In its summary for policymakers, the Intergovernmental Panel on Climate Change (IPCC) insists on two major messages: no one will escape the warming already underway, which will primarily affect the poorest; beyond 2 to 3 degrees of increase compared to 1990, it will have "negative impacts on all regions" of the world, in particular an irreversible extinction of 20 to 30% of plant and animal species.
It is the populations of the Arctic, sub-Saharan, Asian mega-deltas and coastal regions that are most at risk. "The small islands are all alone", recalled the co-chair of the IPCC working group, Martin Parry.
For African countries, adapting to rising sea levels could represent 5 to 10% of GDP, an insurmountable cost for the poorest.
By continent, by sector of activity, the IPCC thus draws to leaders a world with frightening prospects, attested by the breadth of studies and data.
"We used 29.000 different data sets," insists one of the leading authors on Europe, Joseph Alcamo from the University of Kassel in Germany.
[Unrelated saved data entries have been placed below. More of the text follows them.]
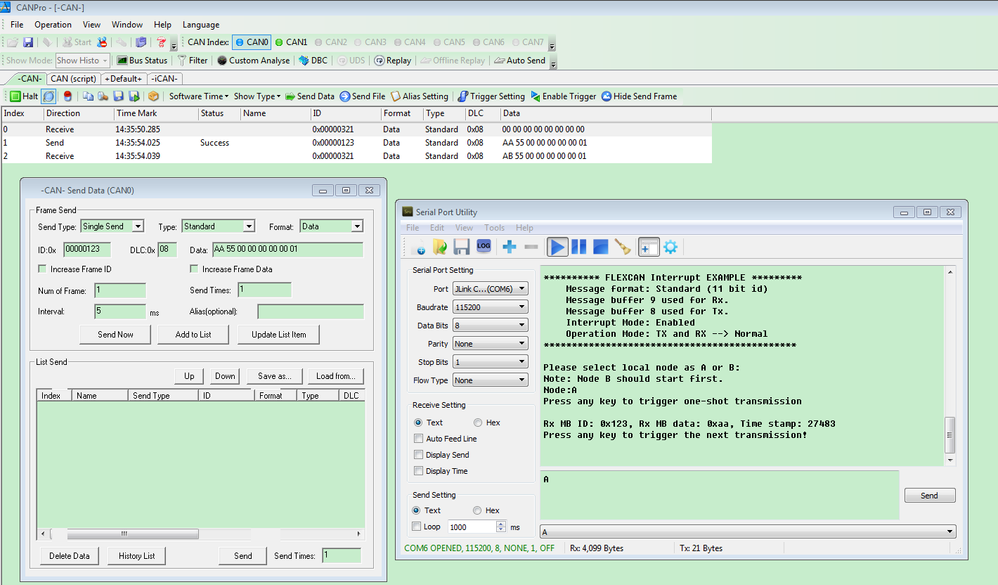The width and height of the screenshot is (998, 585).
Task: Open Serial Port Utility gear settings
Action: tap(670, 246)
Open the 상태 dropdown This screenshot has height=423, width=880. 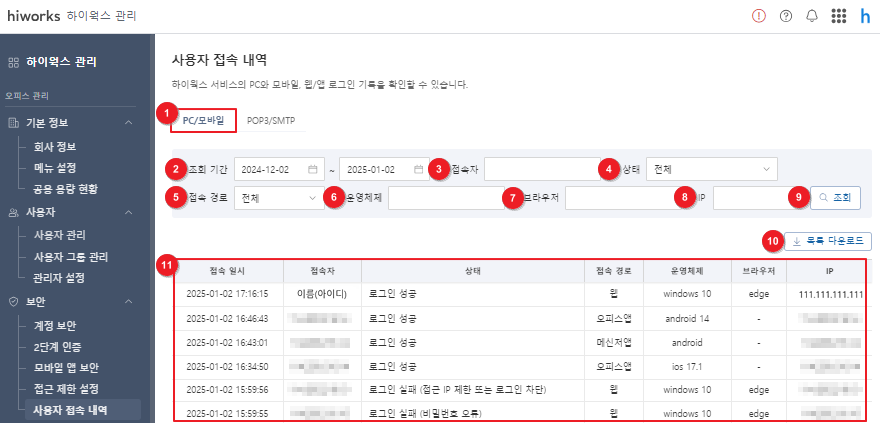point(711,169)
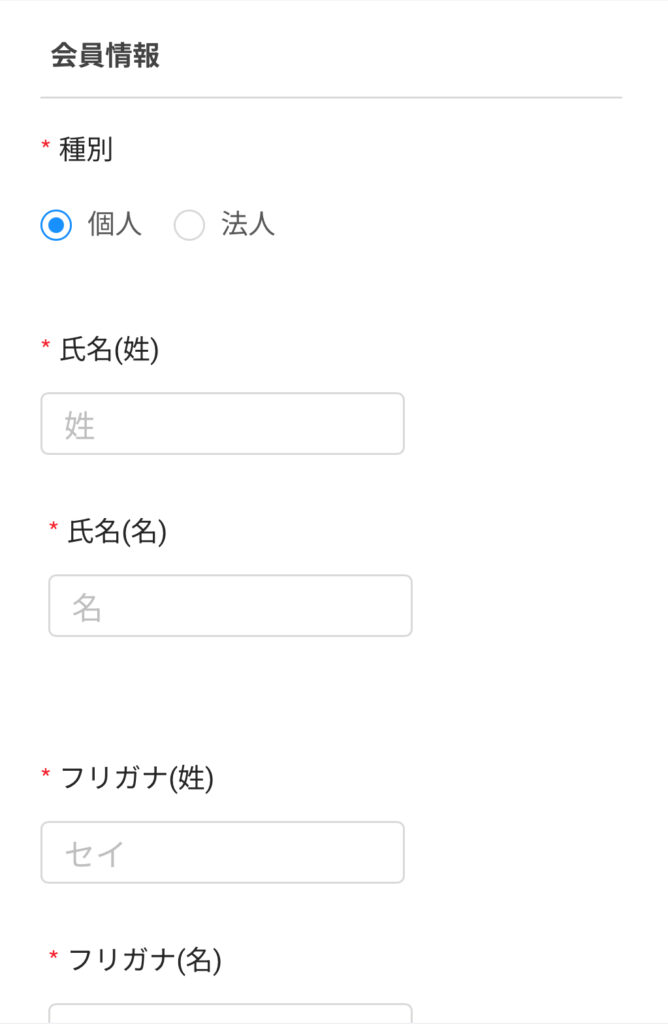Click the 法人 option label text

click(247, 224)
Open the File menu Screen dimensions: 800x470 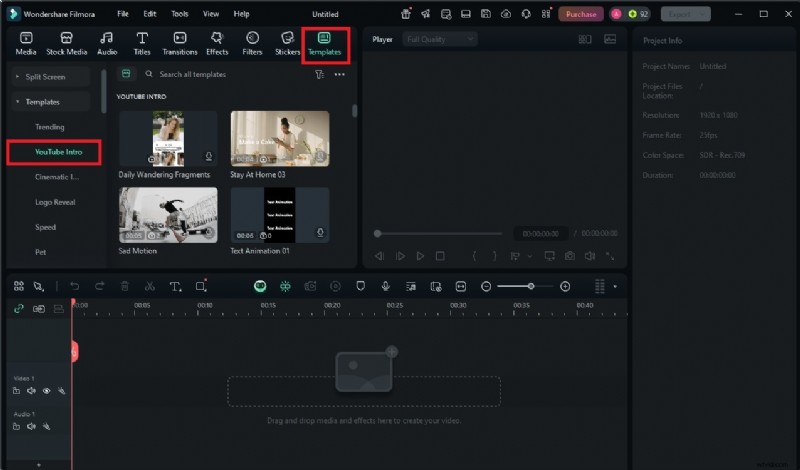(122, 14)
This expert resented the attempts of certain countries - China, the United States - to water down the scientific message.
"Some objections were not scientifically justified," says Prof. Alcamo. "Some countries seek to minimize the risks."
At the request of the United States, almost all the quantitative data was removed from the summary, the most visible part of the experts' work, since the report itself totals 1.400 pages.
The threshold beyond which the impacts worsen significantly has been raised from 2 degrees initially planned in the first versions of the summary to a range of "+2 to + 3 ° C".
The summaries of the IPCC are approved by consensus, which sometimes means tarnishing the lowest common denominator, recognizes a Western delegate.
"The European Union wanted a strong signal, America nitpicked," summed up a delegate, who does not belong to either one. "But make no mistake, all the data is still in the full report and is a strong message."
This desire for obstruction does not bode well for the next major international meetings, such as the G8 of industrialized countries in June which will be partly devoted to the climate.
"Warming is inevitable because of past emissions, but mitigation efforts will take decades to act," warned Martin Parry.
European Environment Commissioner Stavros Dimas said the report "argues in favor of the EU's target" of limiting global warming to 2 ° C above the era's temperature. pre-industrial. In the scientific section of the report in February, the IPCC estimated the probable increase in global temperatures of 1,8 to 4 ° C in 2100 compared to 1990, without excluding an increase of up to 6,4 ° C.
The second section on impacts "sets out very clearly the serious consequences that climate change will have on all of us," added Mr Dimas. For NGOs - Greenpeace, Friends of the Earth and WWF - "the urgency" of the report calls for a similar response from governments.
IPCC President Rajendra Pachauri hoped it will attract "the attention of the whole world", while "many heads of state read the January scientific summary for the first time," according to Hans Verolme, director of the climate program at WWF.